Despite years of industrial and academic research, most approaches to Recursive Self-Improvement are still too slow and expensive to be practical; each step of self-improvement requires extensive training of LLMs (or even retraining them from scratch!) This does not scale. Poetiq is building intelligent systems that are able to improve themselves directly. This works now. And it is fast. It’s fast enough that in a few months, we will be offering it for free. It will enable us, and you, to create reliable reasoning systems to solve real world, practical, problems and workflows that businesses face everyday.
We’ve used RL for years. But, RL post training has severe limitations. It's slow, expensive, and requires millions of data points. These limitations make effective RL training impractical for all but a handful of a few lucky companies. Already, we see reasoning models struggling with problems outside of coding and math. Why do these domains work well? In both of these domains, it’s possible to generate large amounts of synthetic data cheaply, crucial for RL. But that’s not true for most domains.

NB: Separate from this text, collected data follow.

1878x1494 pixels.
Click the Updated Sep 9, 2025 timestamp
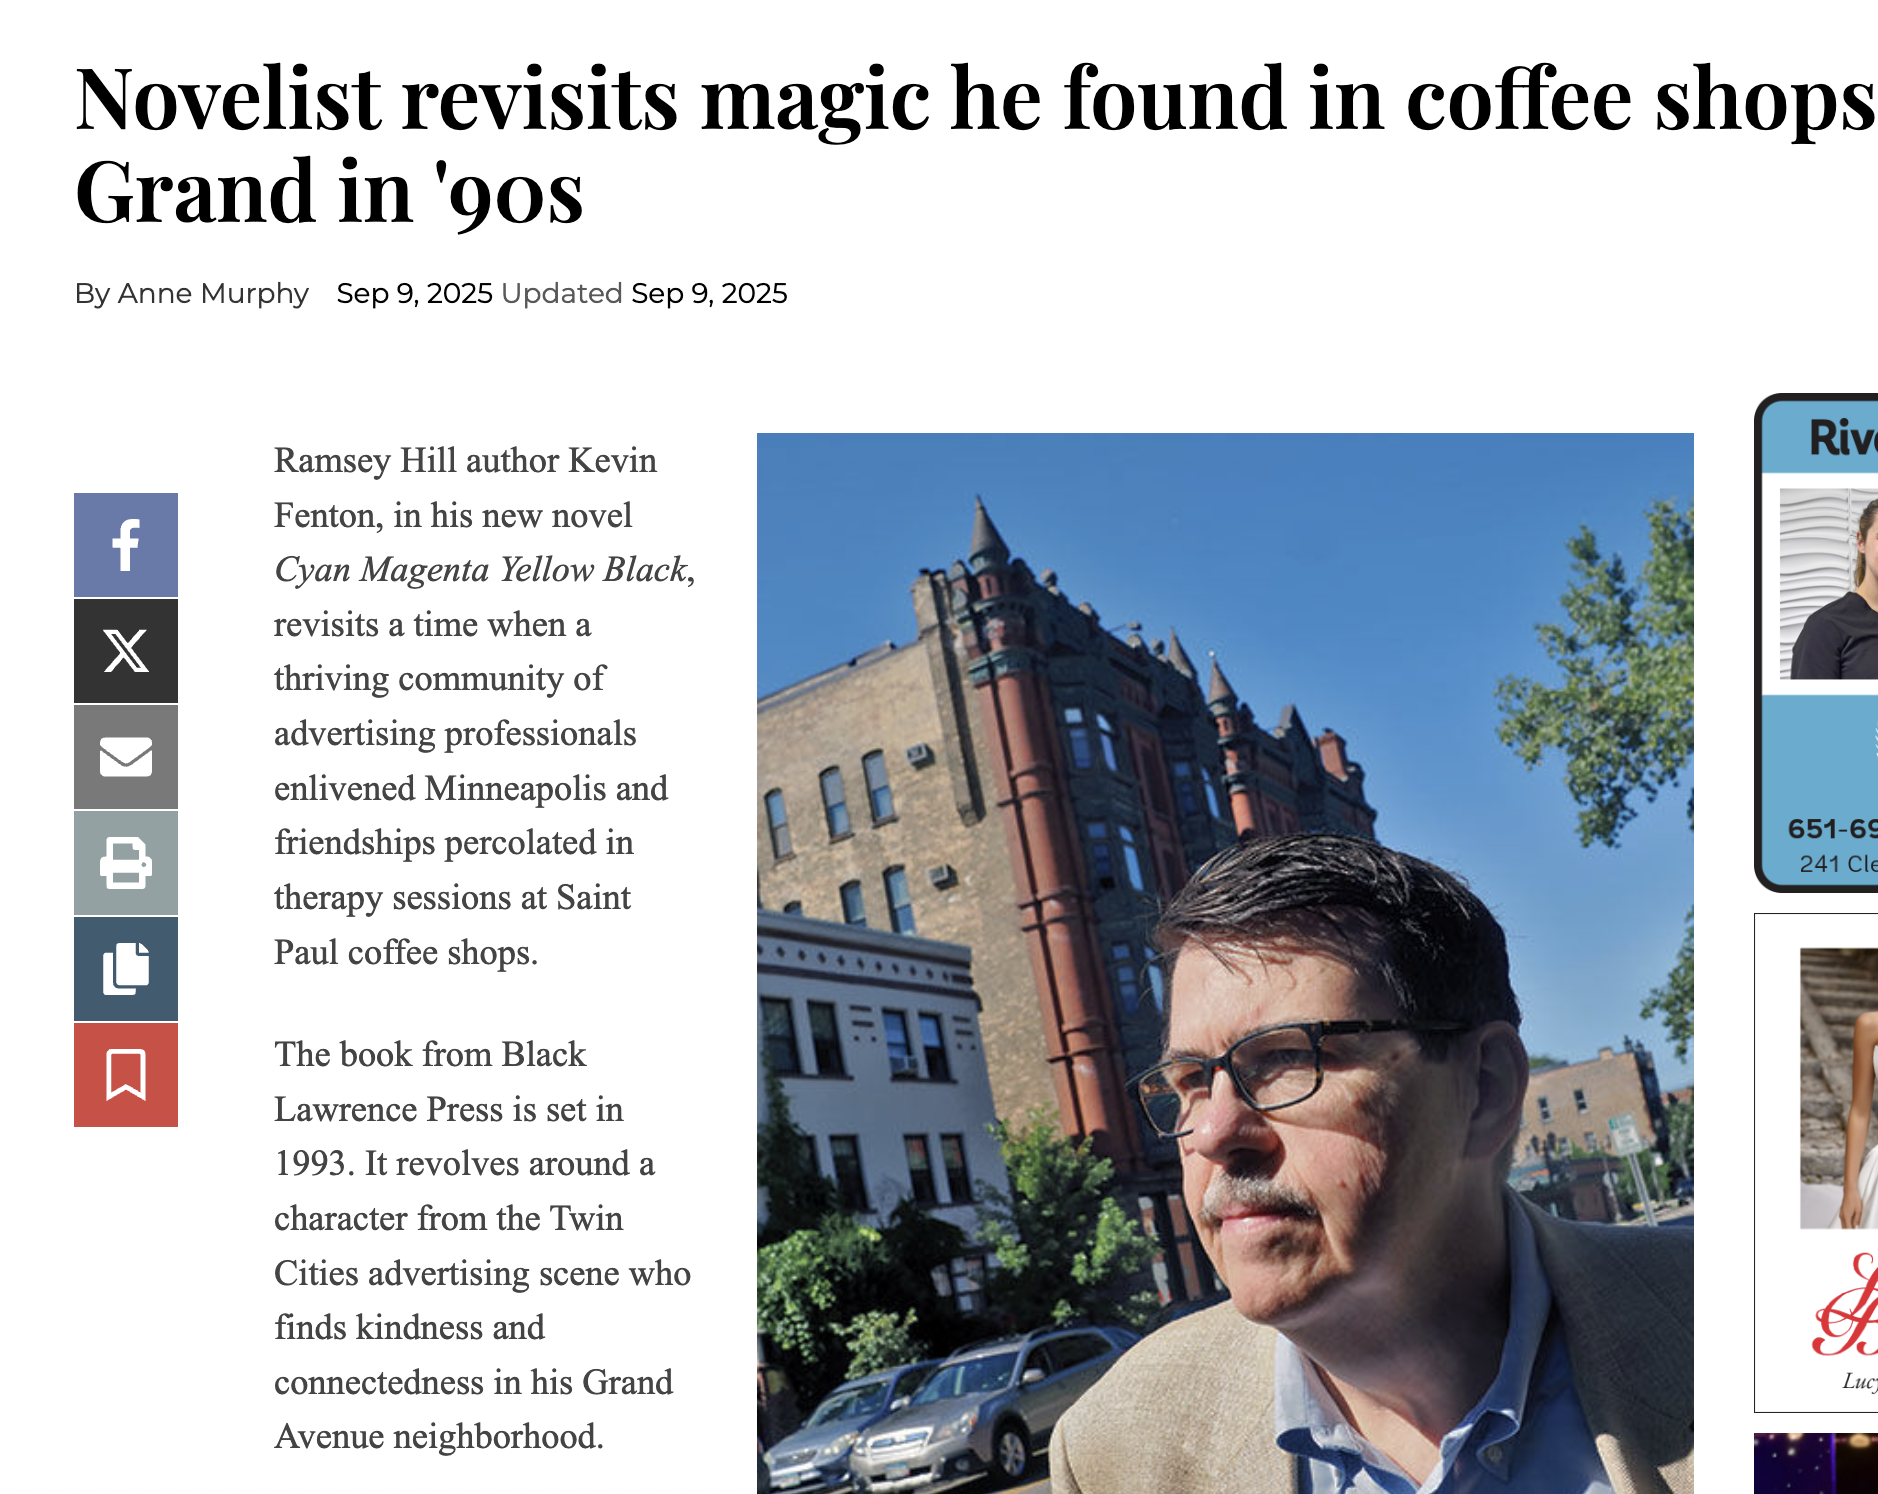644,293
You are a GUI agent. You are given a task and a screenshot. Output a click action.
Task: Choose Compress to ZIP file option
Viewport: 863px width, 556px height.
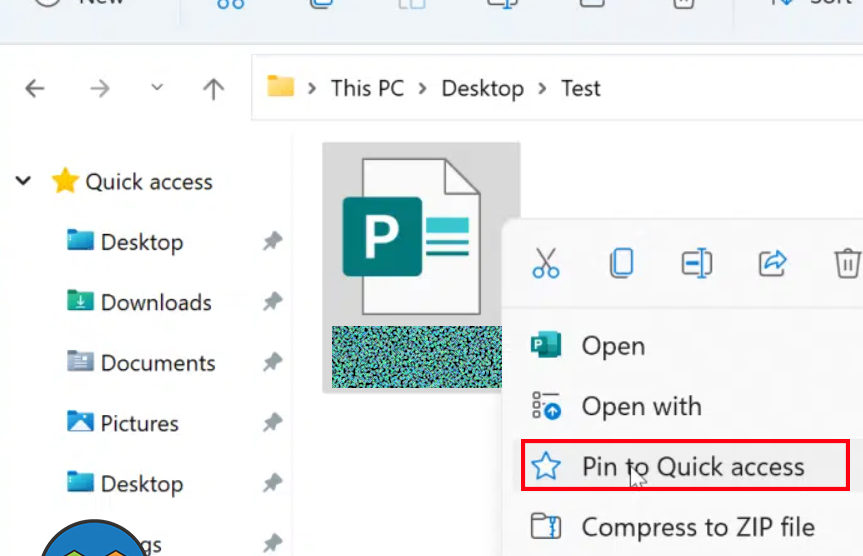(x=697, y=527)
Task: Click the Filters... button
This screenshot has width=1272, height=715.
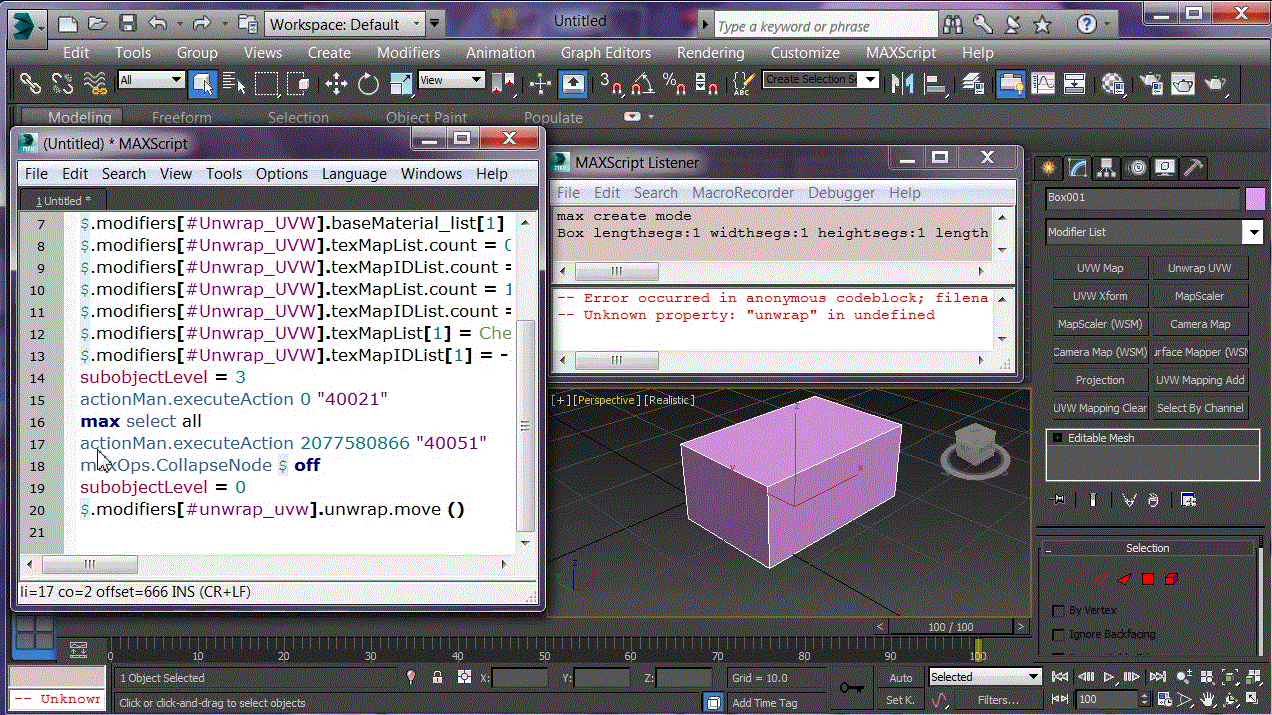Action: [x=997, y=700]
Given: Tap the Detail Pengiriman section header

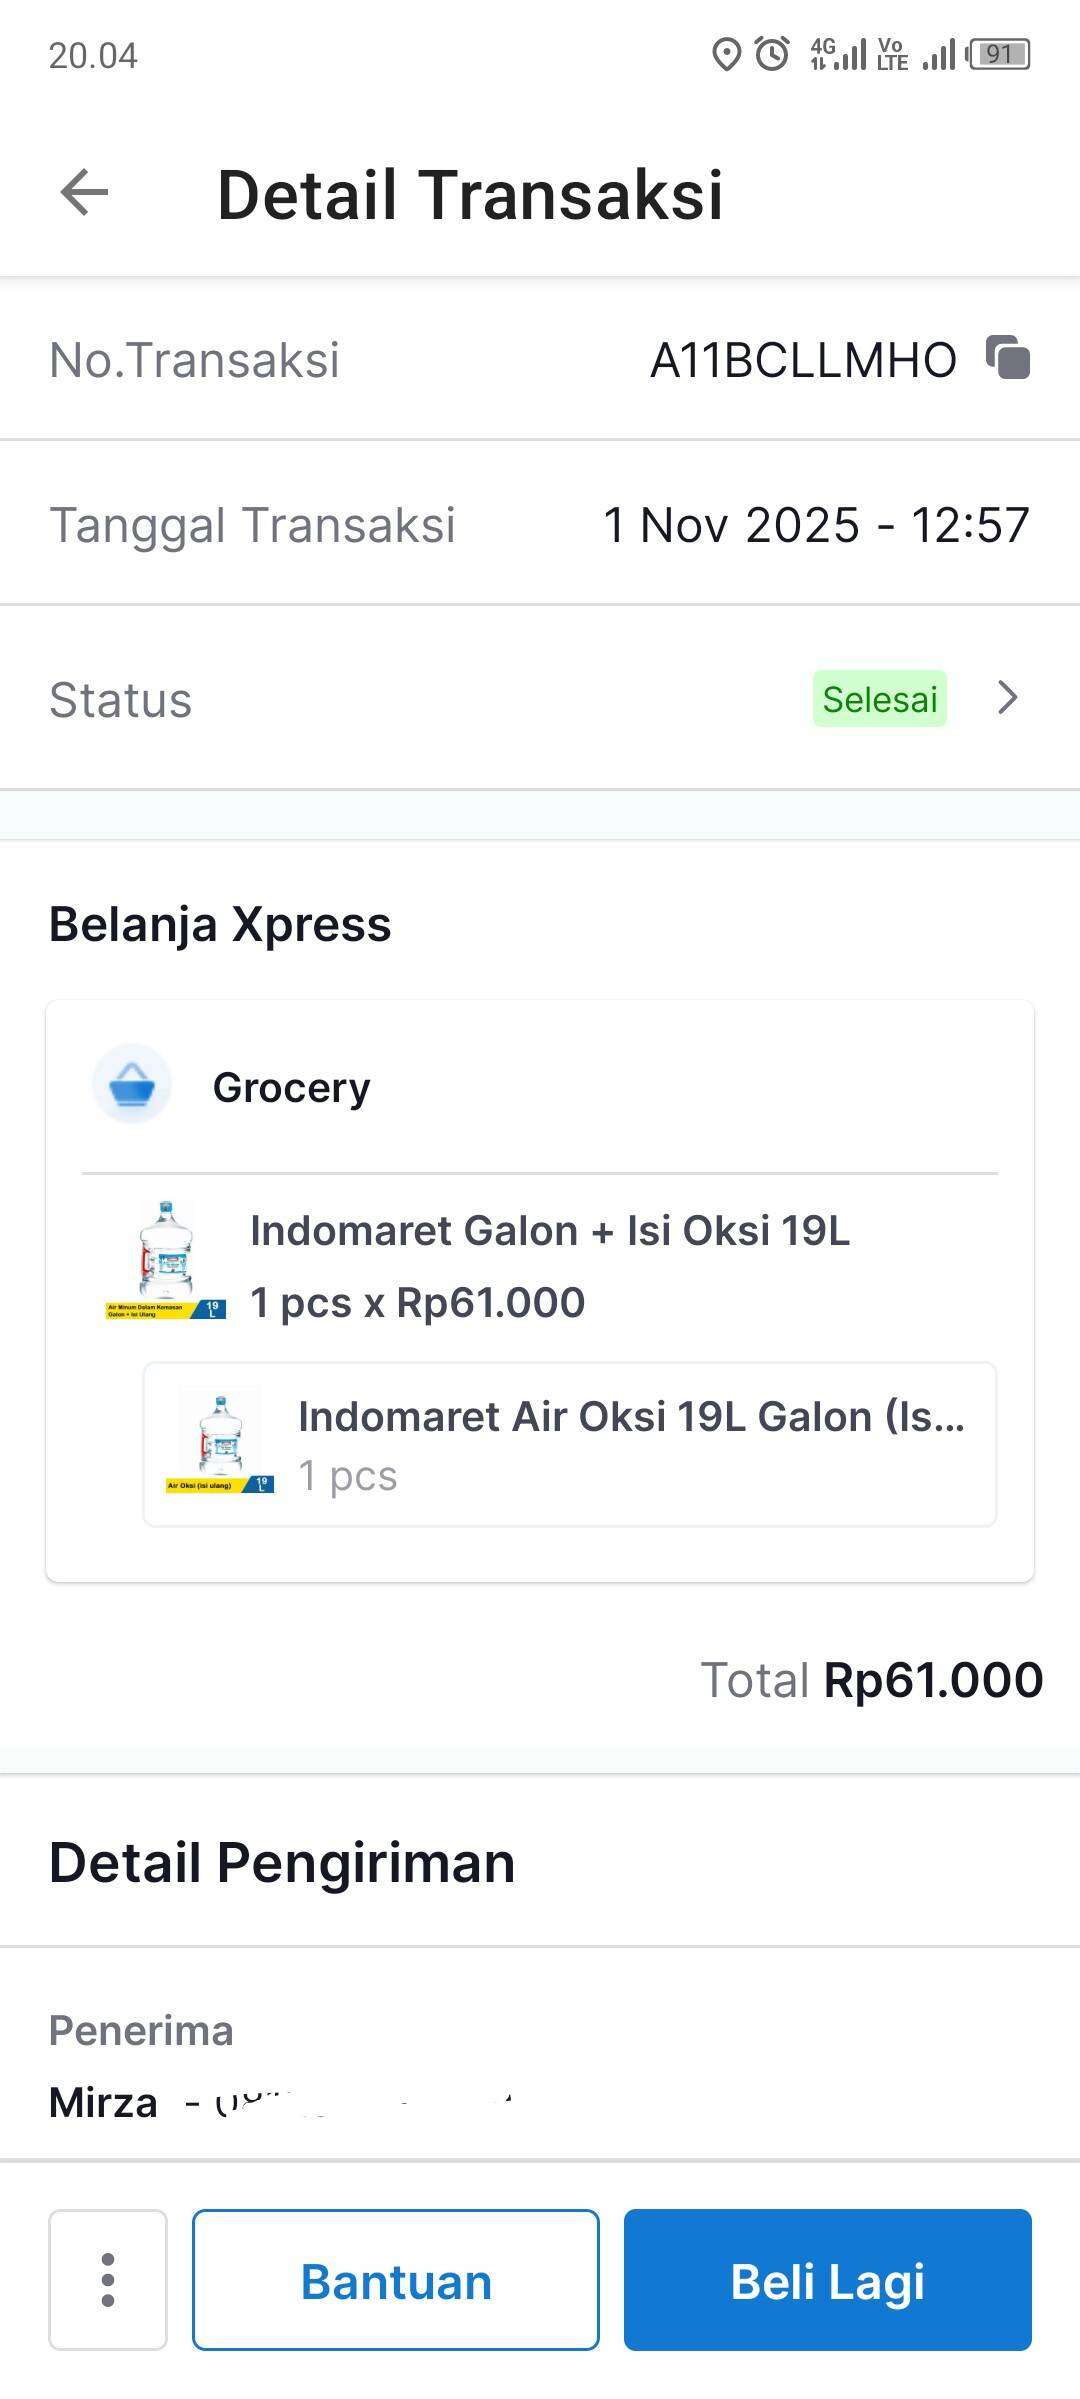Looking at the screenshot, I should coord(282,1863).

Our approach allows us to find effective task-specific reasoning strategies using much less data (hundreds of data points, rather than millions), while being compatible with the LLMs you’re already using.
LLMs are amazing — LLMs are amazing databases. They contain much of humanity’s digitized knowledge. But if you use them naively, you will not reliably get access to all of their knowledge. And it’s not just prompt optimization. You have to know what questions to ask, not just how to ask them. You have to synthesize the pieces of information that they reveal, piece by piece. The information is in there, but it’s in fragments that must be put together to reveal the complete answer - whether it’s a fact, an algorithm, or an insight. We are building the intelligence on-top of LLMs to extract their hidden information.
Self improvement is how we do it quickly. The more problems we tackle, the better our system is at tackling the next one. Our systems are continually improving. They adapt to the underlying models’ information storage mechanisms (e.g. their quirks) and figure out how to best extract and synthesize the information each contains. We do not build our intelligence into the LLMs - but rather build a complete intelligent eco-system around them that harnesses what the LLMs contain for better reasoning and problem solving. And, soon, we will be doing it automatically.